(Recorded data)

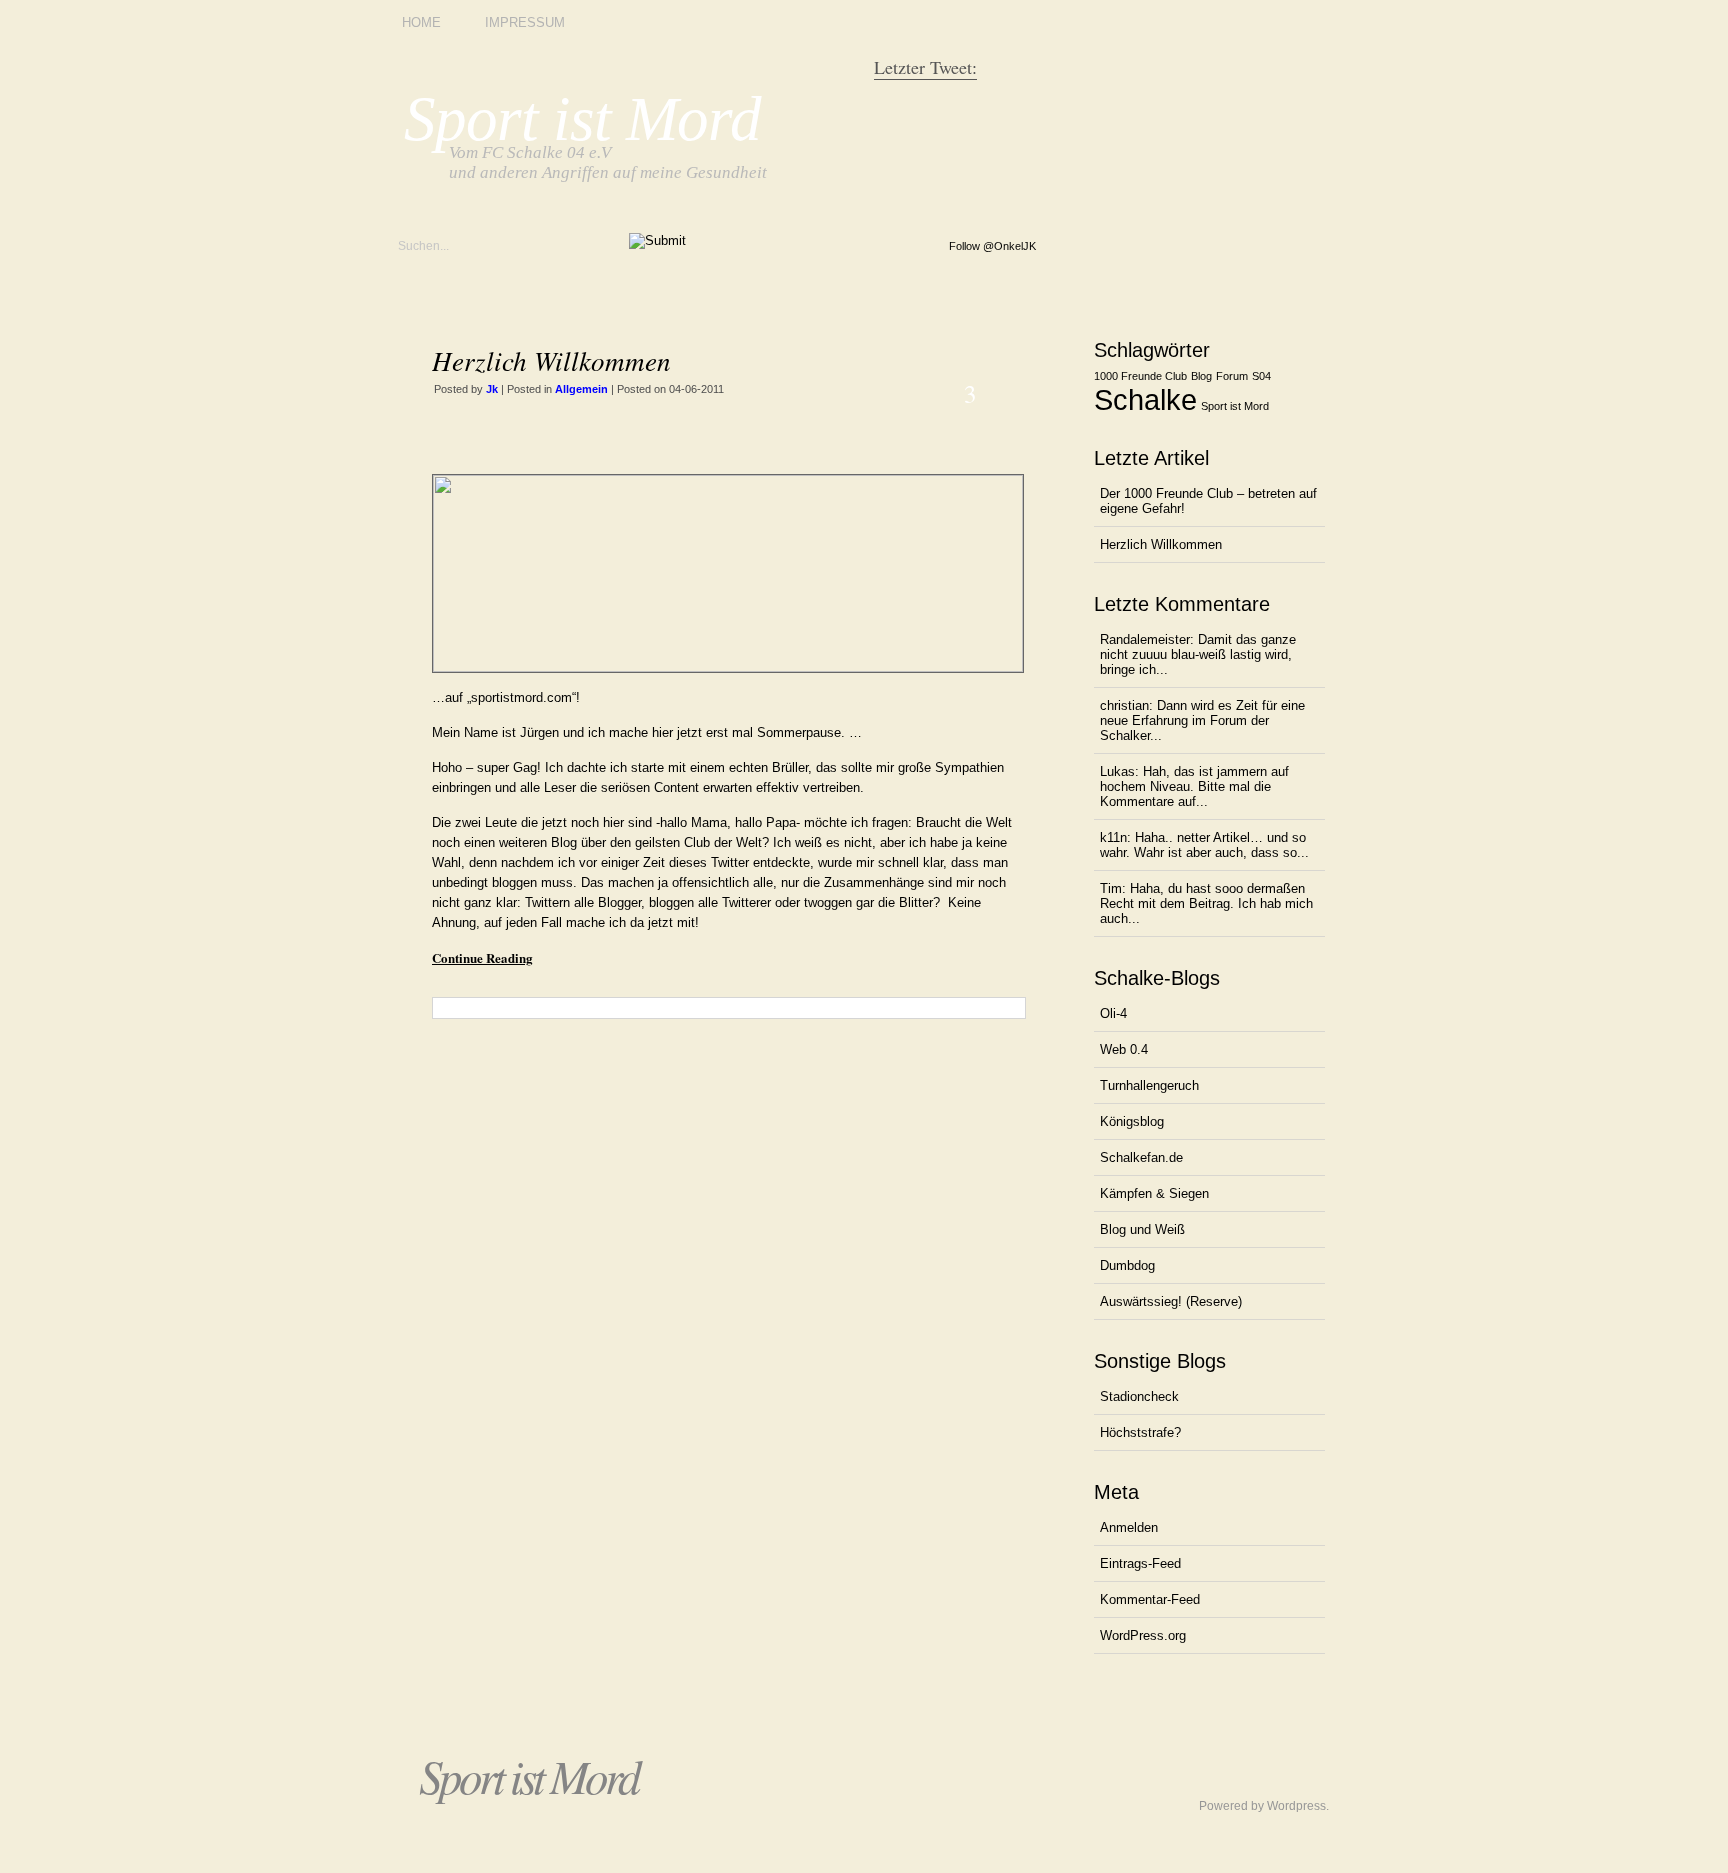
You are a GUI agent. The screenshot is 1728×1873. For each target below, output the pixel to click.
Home (421, 22)
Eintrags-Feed (1140, 1563)
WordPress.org (1143, 1635)
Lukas (1117, 771)
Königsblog (1132, 1121)
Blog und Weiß (1142, 1229)
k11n (1113, 837)
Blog (1201, 376)
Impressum (525, 22)
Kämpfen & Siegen (1154, 1193)
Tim (1111, 888)
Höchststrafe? (1140, 1432)
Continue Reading (482, 957)
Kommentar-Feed (1150, 1599)
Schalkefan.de (1141, 1157)
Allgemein (581, 389)
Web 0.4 (1124, 1049)
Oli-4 (1113, 1013)
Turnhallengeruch (1149, 1085)
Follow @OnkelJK (992, 246)
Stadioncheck (1139, 1396)
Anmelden (1129, 1527)
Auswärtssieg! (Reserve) (1171, 1301)
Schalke (1145, 399)
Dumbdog (1127, 1265)
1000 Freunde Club (1140, 376)
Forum (1232, 376)
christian (1124, 705)
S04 (1261, 376)
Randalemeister (1145, 639)
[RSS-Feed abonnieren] (904, 252)
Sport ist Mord (582, 119)
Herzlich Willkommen (551, 360)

◆ ACTIVITY
Write out exactly the opening lines of the data, stopping after the line that holds "Stadioncheck (1139, 1396)". Exclude pictures.

◆ TASK RESULT
You are a GUI agent. The screenshot is 1728×1873. For each target below, output the pixel to click.
Home (421, 22)
Eintrags-Feed (1140, 1563)
WordPress.org (1143, 1635)
Lukas (1117, 771)
Königsblog (1132, 1121)
Blog und Weiß (1142, 1229)
k11n (1113, 837)
Blog (1201, 376)
Impressum (525, 22)
Kämpfen & Siegen (1154, 1193)
Tim (1111, 888)
Höchststrafe? (1140, 1432)
Continue Reading (482, 957)
Kommentar-Feed (1150, 1599)
Schalkefan.de (1141, 1157)
Allgemein (581, 389)
Web 0.4 (1124, 1049)
Oli-4 (1113, 1013)
Turnhallengeruch (1149, 1085)
Follow @OnkelJK (992, 246)
Stadioncheck (1139, 1396)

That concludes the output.